- Problem description: Beginning with the line containing "Task: Open the אזור dropdown in list filter" and ending at the last line of the data, set down every line exactly, leaving out all pictures.

- Data supplied:
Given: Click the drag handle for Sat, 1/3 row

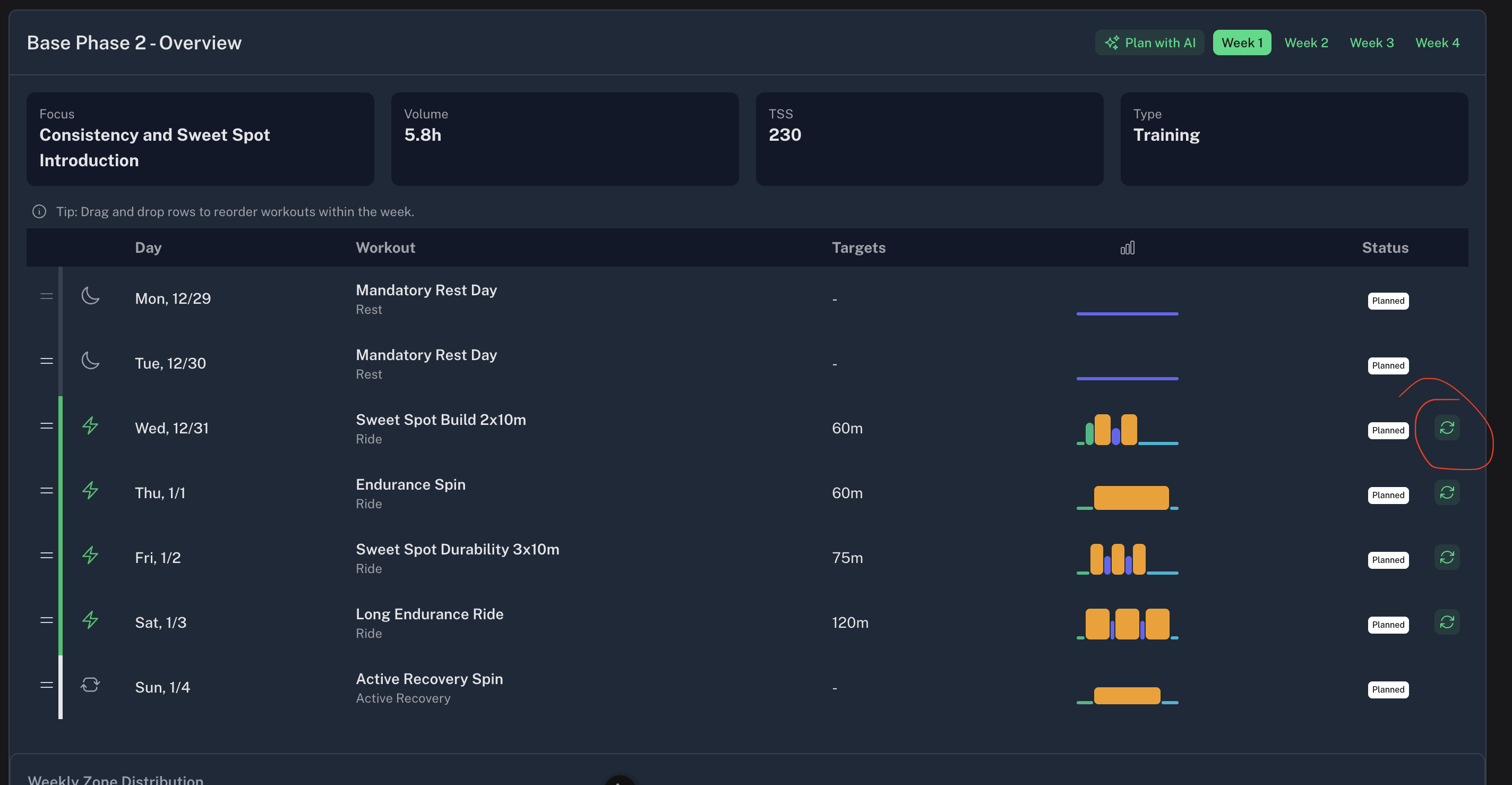Looking at the screenshot, I should (46, 620).
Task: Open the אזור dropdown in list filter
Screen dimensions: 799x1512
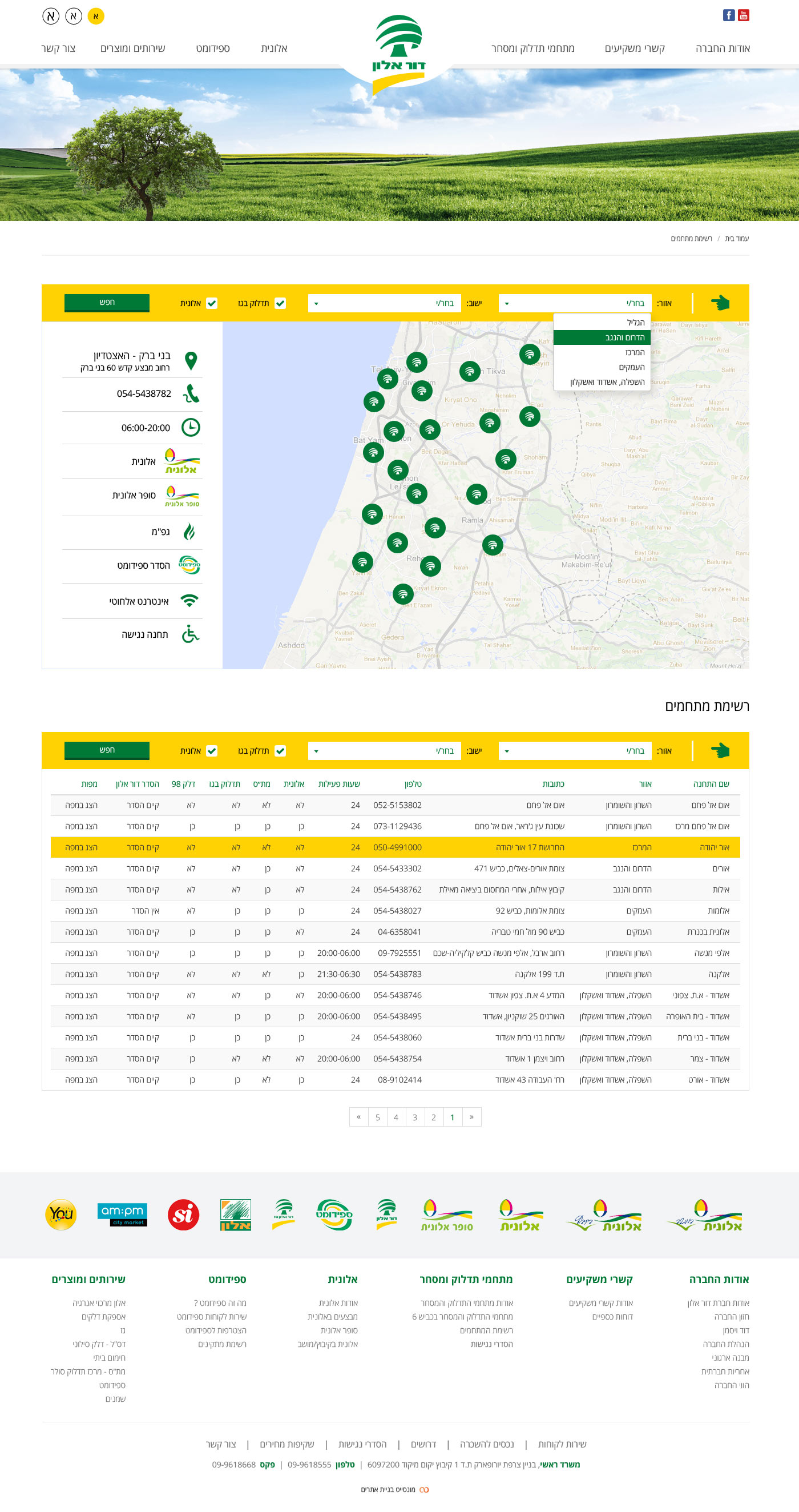Action: (x=575, y=751)
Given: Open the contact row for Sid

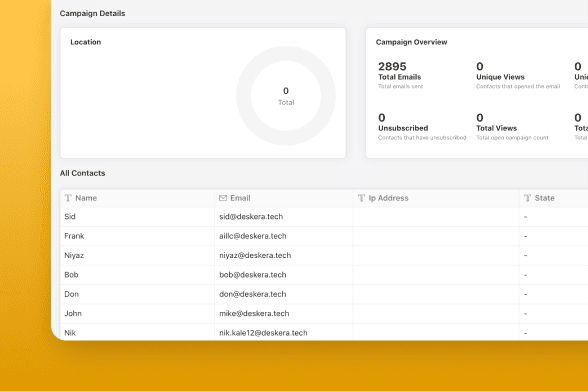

- Problem solution:
Task: Open the אזור dropdown in list filter
Screen dimensions: 799x1512
Action: (x=575, y=751)
Given: Open the contact row for Sid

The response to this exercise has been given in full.